Frédéric continue sa miracle morning tous les jours alors même qu’il est un jeune retraité de 73 ans : réveil très matinal pour assister au kick-off meeting de l’aube, visite à un flower artist avant de se rendre chez le Bread Artist. Cette routine bien huilée s’enraye pourtant de la façon la plus tragique. Une fiction puissante de Louise Guillemot sur les pouvoirs corrupteurs de la langue managériale.
“Rose is a rose is a rose is a rose.” (Gertrude Stein, « Sacred Emily », Geography and Plays, 1922)
Lundi 32 septembre 2042, Silicone-sur-Seine.
Quand Frédéric Moucheron ouvrit l’œil, son smartphone indiquait 7:30 a.m.
— Déjà en rush, soupira-t-il. Allez, go. Allez, Frédéric.
Pourtant il ne se leva pas tout de suite. Il resta allongé sur le dos, les yeux fixés au vasistas. Il sentait une lourdeur dans sa poitrine. Il se demanda vaguement pourquoi son réveil n’avait pas sonné. Il avait pourtant son programme tout prêt, son programme de miracle morning.

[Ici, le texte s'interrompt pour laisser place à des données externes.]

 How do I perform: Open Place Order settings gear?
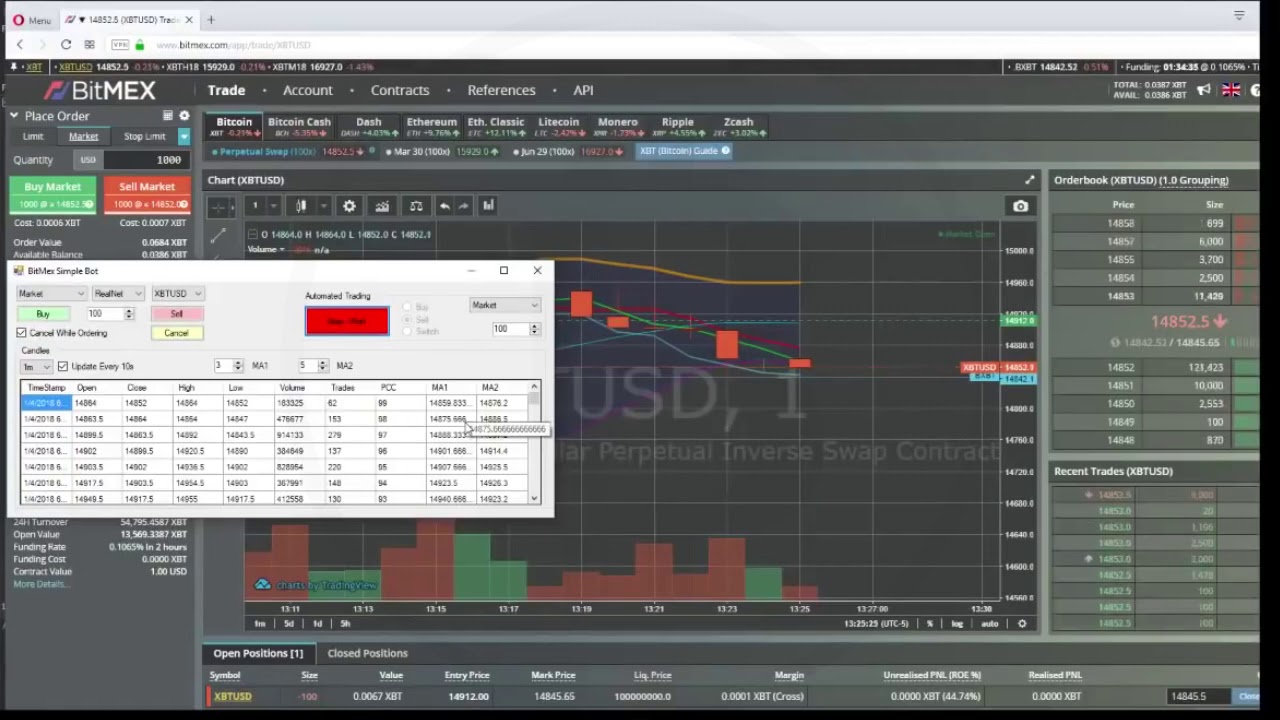coord(184,116)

Avant, quand il travaillait dans l’Entreprise-bureau, il avait pris cette habitude de se lever bien avant l’aurore pour faire du sport et méditer. Il aimait le calme absolu de la ville, cette déconnexion intense qui lui donnait un shot d’énergie. Il n’était jamais aussi focus qu’à ces instants grisâtres où les immeubles, par la fenêtre, lapaient les dernières flaques de nuit dans l’encoignure des halls éteints. Ensuite il cassait un œuf, puis deux, au-dessus d’une poêle grésillante et tandis qu’il parsemait les deux petits soleils jaunes d’une pincée d’herbes de Provence, il pensait à l’authenticité de la terre, à la folle aventure des graines qui réinventaient chaque jour les saveurs du monde et les idées montaient en lui comme le désir.

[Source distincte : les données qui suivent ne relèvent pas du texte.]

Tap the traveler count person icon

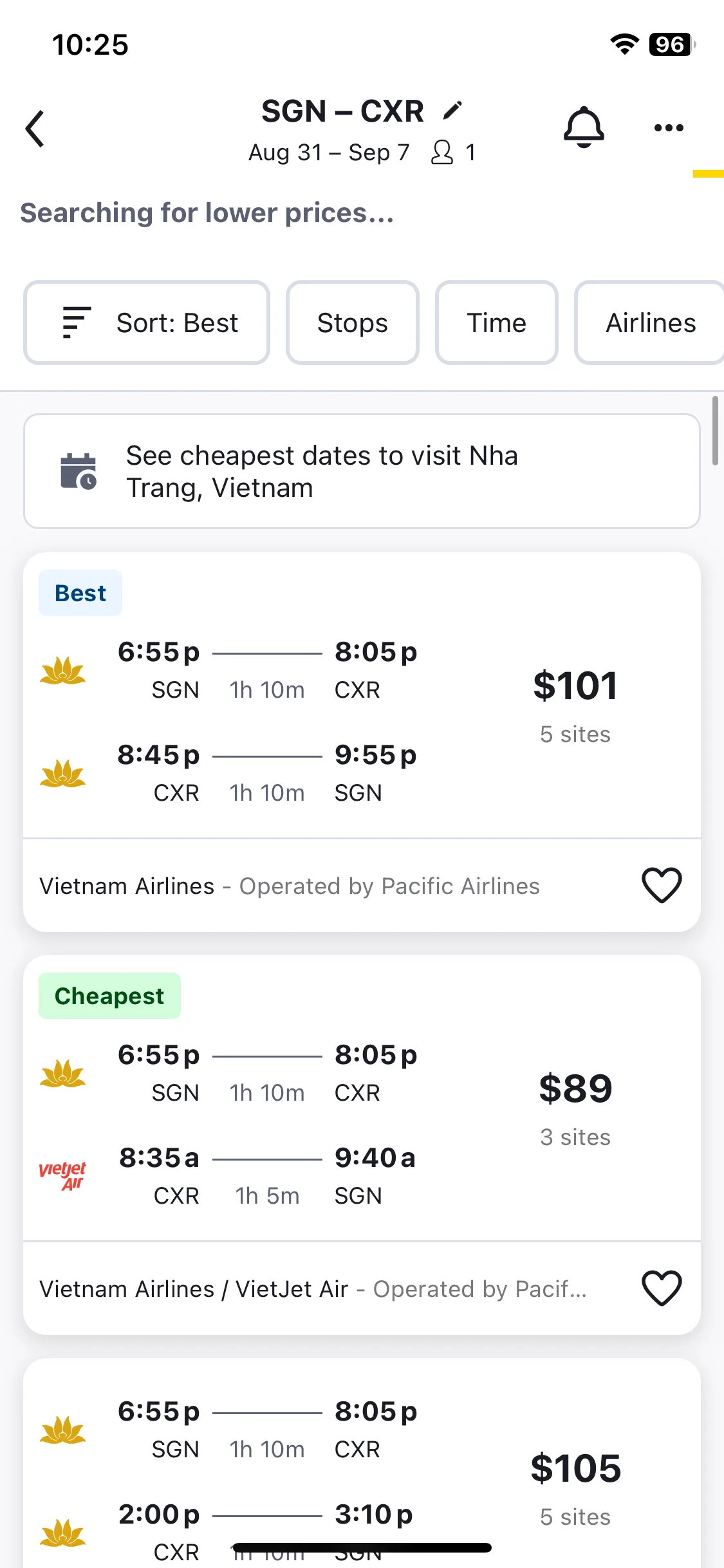[x=442, y=153]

Maintenant qu’il ne travaillait plus, il avait gardé cette hygiène de vie. La transition s’était faite en douceur. Quand le même langage vous berçait de la naissance à la mort, nappait la vie telle une crème anglaise, tout était tremplin pour rebondir, tout était toboggan pour prendre les grands virages de l’existence.
Derrière le vasistas, un grand ciel bleu comme un visuel réalisé au feutre. Il avait loupé le lever du soleil, ce kick-off meeting de l’aube. Il restait le bleu. Blue sky thinking. Toujours naïf, le Frédéric. Il se mit à sourire. Il n’était pas trop tard, son miracle du matin l’attendait toujours.
Frédéric enfila sa tenue commando, en clair, le bon vieux combo t-shirt – jean – baskets de tous les seniors. Il avait les mains qui tremblaient en s’habillant, surtout à cause de ses émotions. Frédéric somatisait beaucoup. On lui avait toujours dit que c’était pas bon pour la team, mais avec bienveillance, parce que son manager, Charles, accueillait à bras ouverts les vécus et les récits venus de la base, bottom-to-top. C’était un être doux que Charles Rolet, Frédéric s’en souvenait avec regret, même de la délicatesse avec laquelle il l’avait remercié : Frédéric était allé jusqu’à l’extrême limite de ses talents, pour décoller encore à l’aube de la septantaine il aurait fallu passer manager, comme Charles. Mais Frédéric s’en savait incapable. Même maintenant aux réunions de l’immeuble, quand la Chief Locataires Officer demandait qui voulait prendre la parole, il se tassait dans son coin. Il n’avait jamais eu le lead dans sa vie. Affaire de rencontres, d’opportunités manquées, de caractère aussi. Retraite anticipée, donc, à seulement soixante-dix ans.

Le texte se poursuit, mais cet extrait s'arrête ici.